Portraits of past mayors adorned the walls, pride-filled families filled the room, and miniature American flags were offered to all who attended – that was the setting of Cedar Grove’s annual reorganization meeting where E. Romeo Longo and Joseph Chiusolo were sworn into their new roles.
The first of July has, for decades, been the day for the Cedar Grove Township Council to officially appoint its new mayor and deputy mayor for a traditional year-long term.
This year, both Longo and Chiusolo were sworn in by their most honored guests; their family.
Longo, who until recently was the township’s deputy mayor, had his niece Vikki Ziegler swear him into his mayoral position. (Ziegler is a matrimonial law and civil litigation attorney from Livingston. She currently stars on a Bravo TV network series, Untying the Knot.)
Though this year is Longo’s third non-consecutive term as mayor, he said he approaches the position with humility and grace as he is focused not on the title, but on the responsibility that comes with it. “We are a council that’s dedicated to nothing other than the betterment of Cedar Grove,” Longo said.
The long-time Cedar Grove resident was first elected to the council in 1995.
Since then, he served as mayor of the township from 1997 to 1998 and again from 2006 to 2007.
Now preparing to serve again, Longo made a point to credit the rest of the council, which has as much power and say-so as the mayor. On the council, the mayor is one of five votes, acting fully as a democracy, according to former mayor Robert O’Toole.

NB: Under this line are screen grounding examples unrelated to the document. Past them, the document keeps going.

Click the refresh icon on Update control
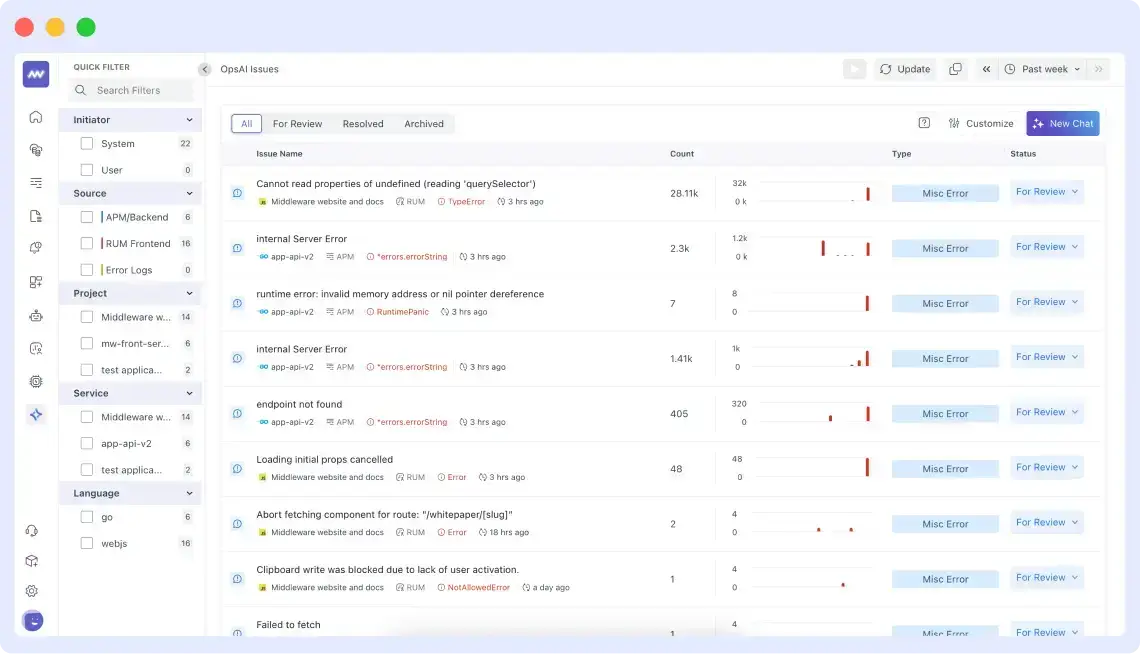Viewport: 1140px width, 654px height. point(887,69)
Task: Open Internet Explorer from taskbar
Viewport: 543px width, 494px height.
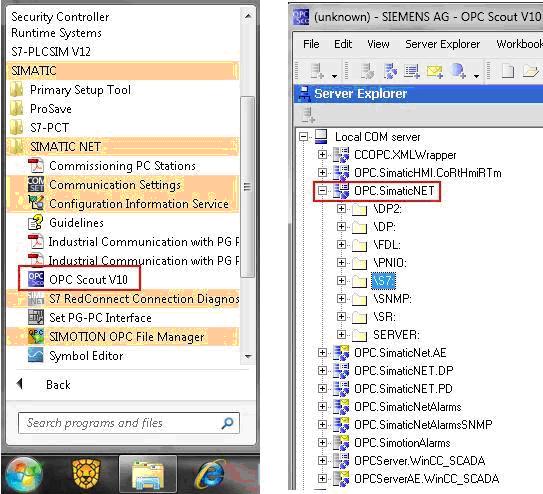Action: coord(210,474)
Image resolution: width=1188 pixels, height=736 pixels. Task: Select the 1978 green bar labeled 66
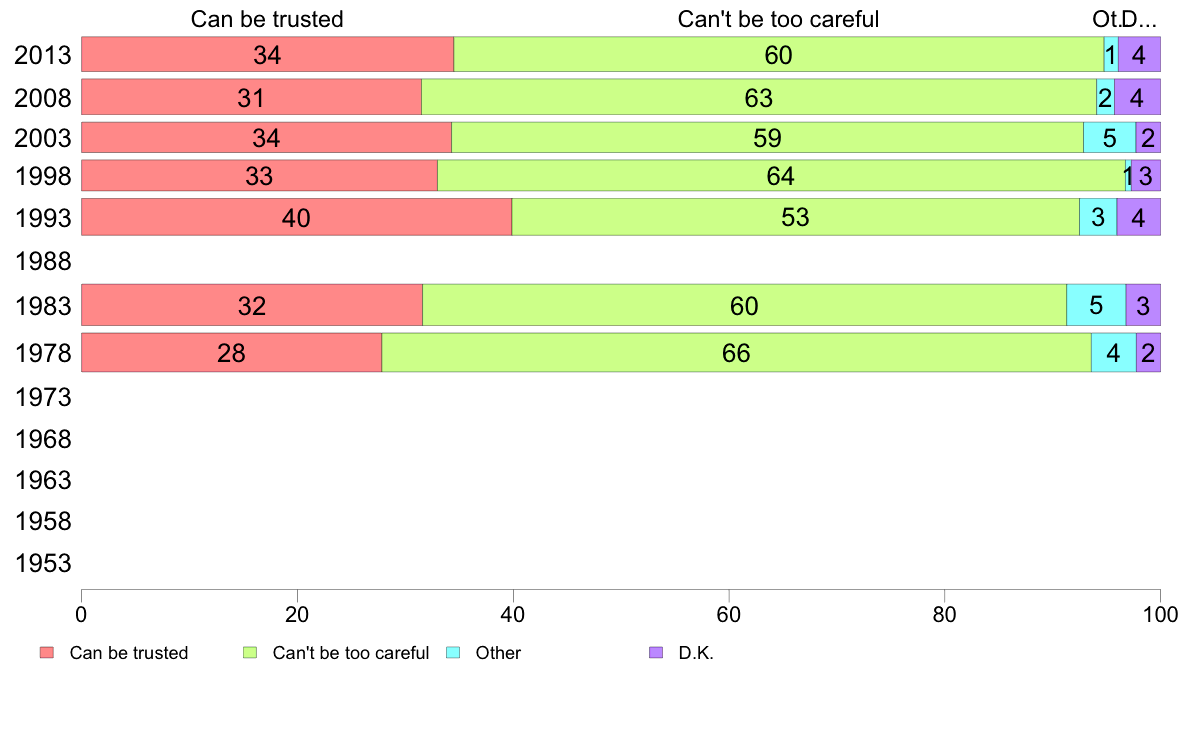[x=736, y=353]
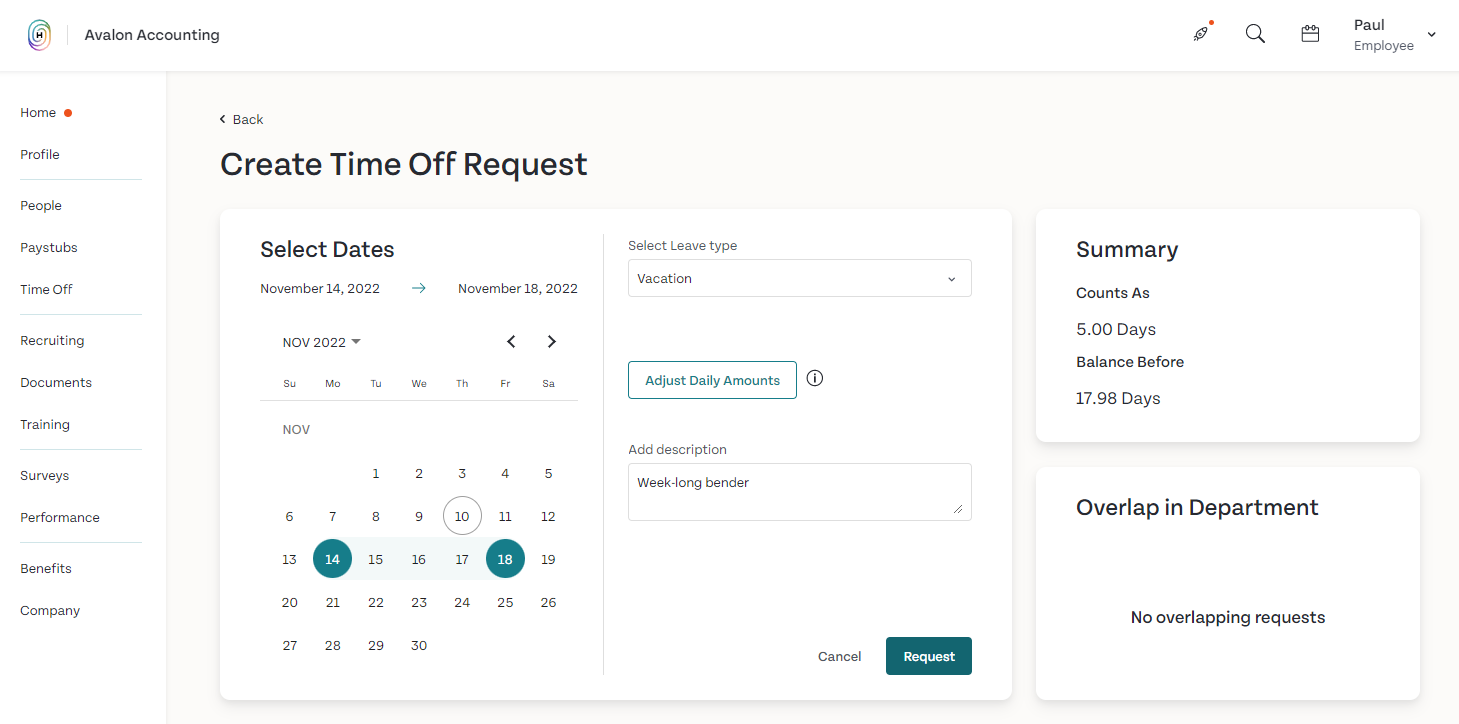
Task: Open the announcements rocket icon
Action: (x=1200, y=33)
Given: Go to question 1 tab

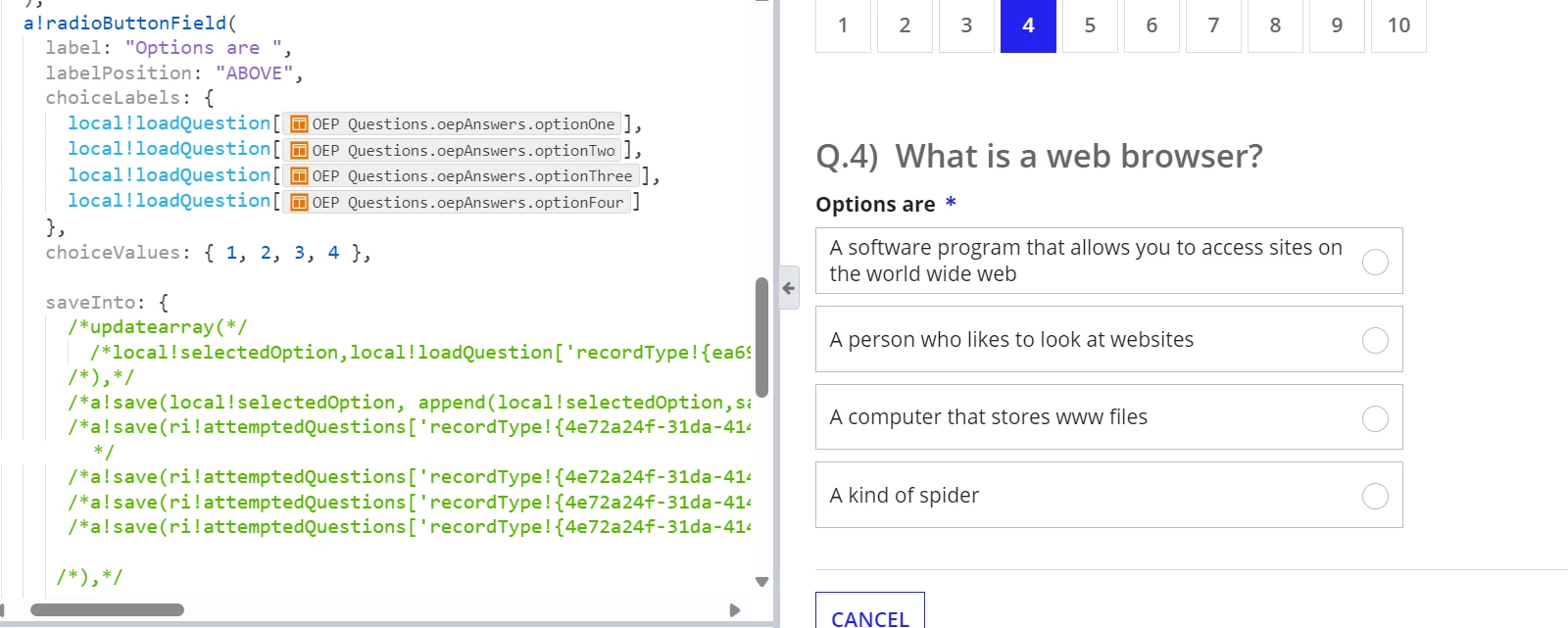Looking at the screenshot, I should 843,25.
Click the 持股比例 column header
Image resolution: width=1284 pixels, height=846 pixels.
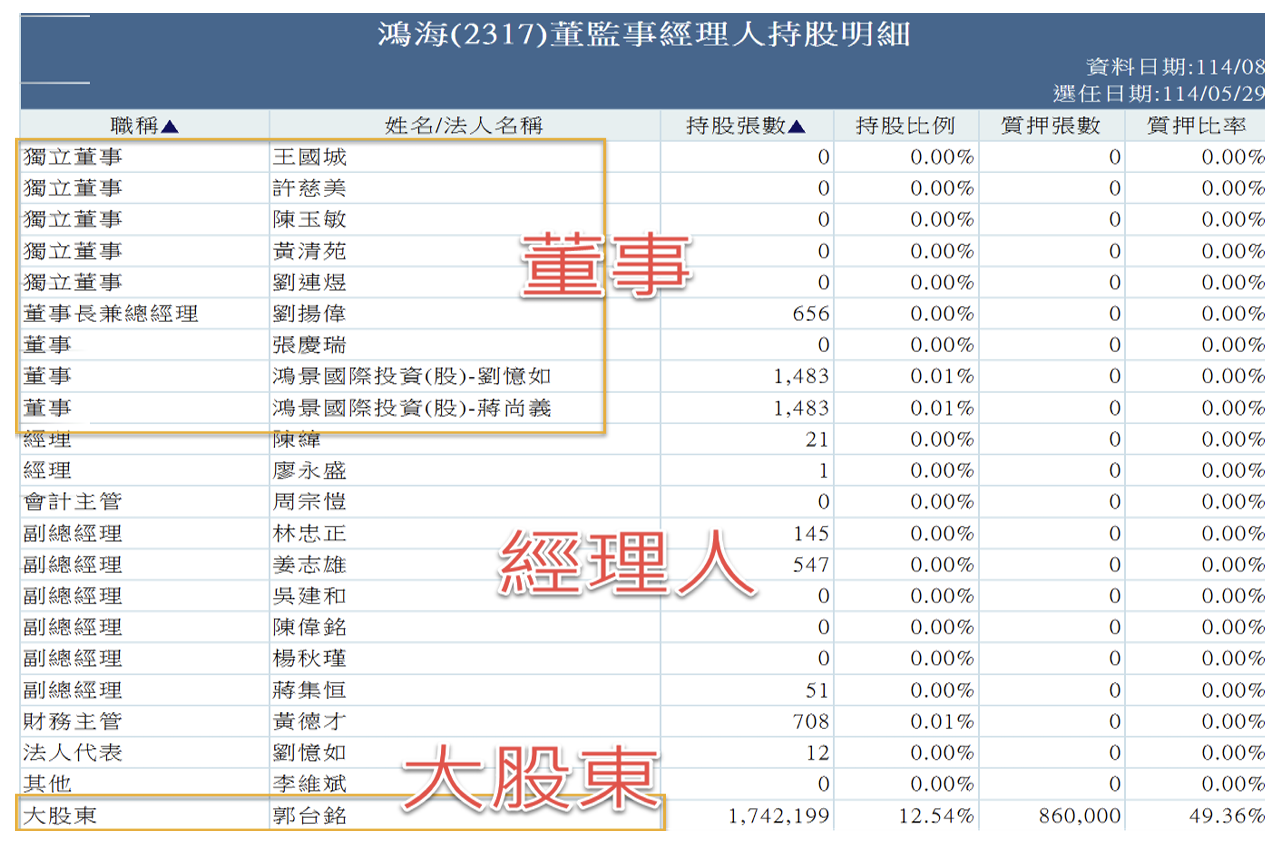point(905,126)
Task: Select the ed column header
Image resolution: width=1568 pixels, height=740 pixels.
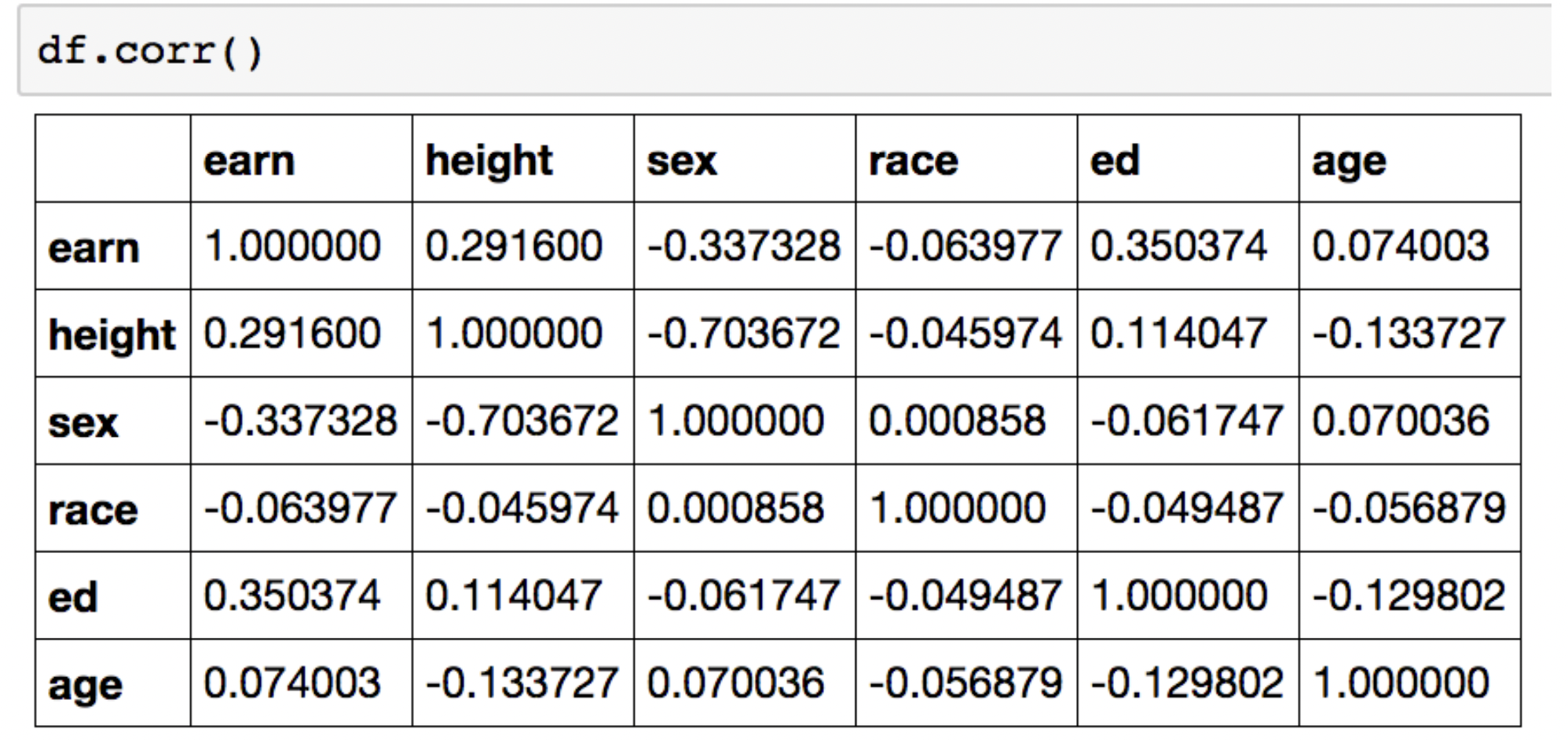Action: pos(1188,159)
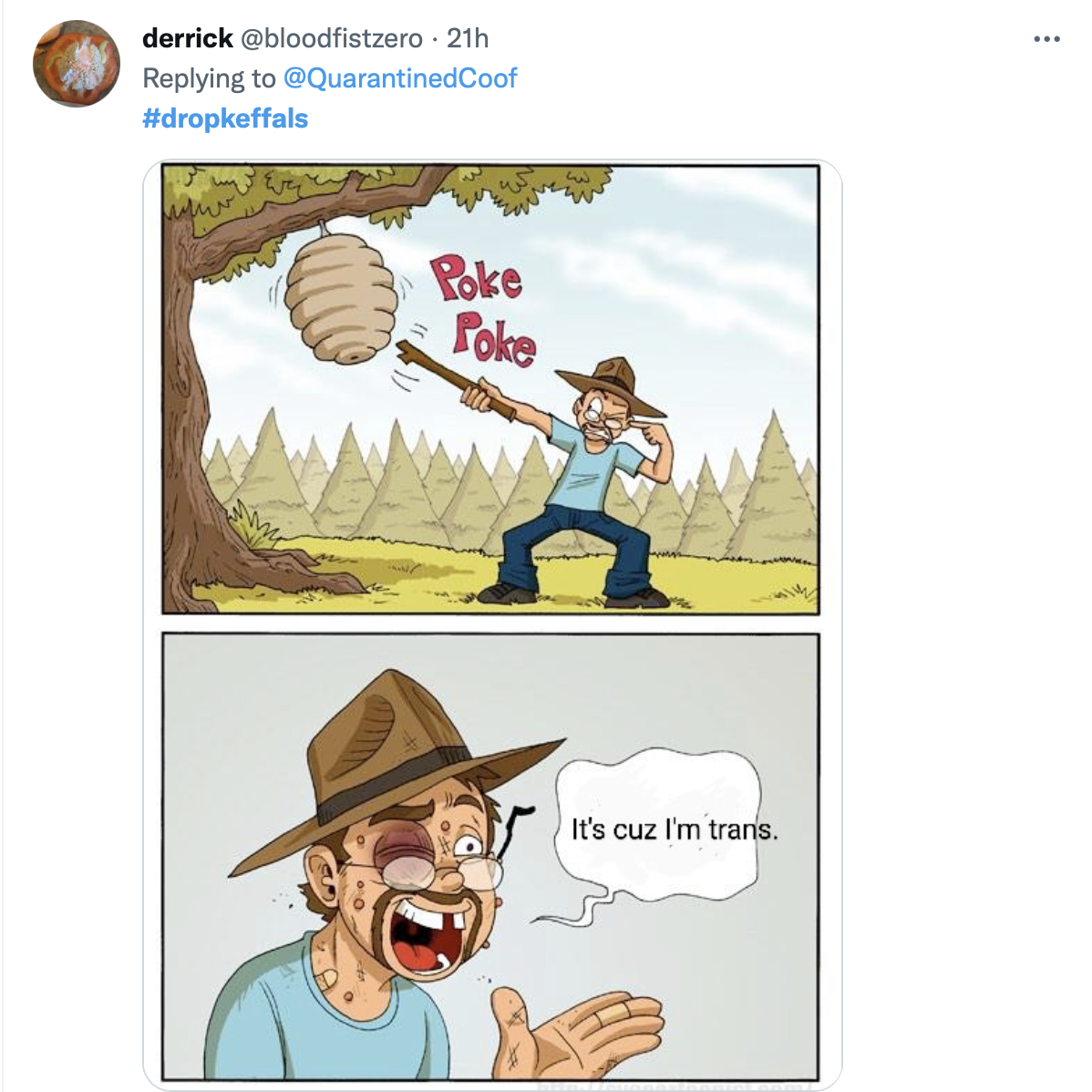Click the "Replying to" text

click(209, 78)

Longo also took time during the July 1 reorganization meeting to show that he had complete confidence in the township’s democratic tradition. “Alone we can do so little, but together we can do so much,” Longo said as he thanked the council and expressed his eagerness to continue to work with them for the remainder of his term.
Chiusolo followed suit, choosing to be sworn in by his friend, Judge Nicholas Brindisi, and his 20-year-old daughter, Danielle Chiusolo.
“My love, Danielle, my daughter, who actually was here when she was 2-years-old at my first swearing in,” Chiusolo said. “It’s been truly a pleasure.”
Chiusolo was first elected for a four-year term on the council in 1997. And like Longo, he was selected as its mayor three times from the years 2000 to 2001, 2004 to 2005, and 2009 to 2010.
Throughout the meeting, speeches were heard and thank-you’s expressed, but the night did not end without both Longo and Chiusolo crediting O’Toole for his past year of service.
“I’d like to applaud Mayor O’Toole,” Chiusolo said. “I’ve said many times that you’re probably the hardest working human being I’ve ever known, and the most ethical.”
The meeting went onto mention the accomplishments of the council and O’Toole for the work they’ve done together. “It’s amazing what can be done when no one cares about who gets the credit,” O’Toole said.
In closing, Longo accepted his mayoral role by referencing O’Toole’s commitment to the township and volunteerism, saying, “Bob is a person who when you call him doesn’t ask ‘what do you want,’ but ‘what can I do,’ and he is a benchmark for all of us to aspire to.”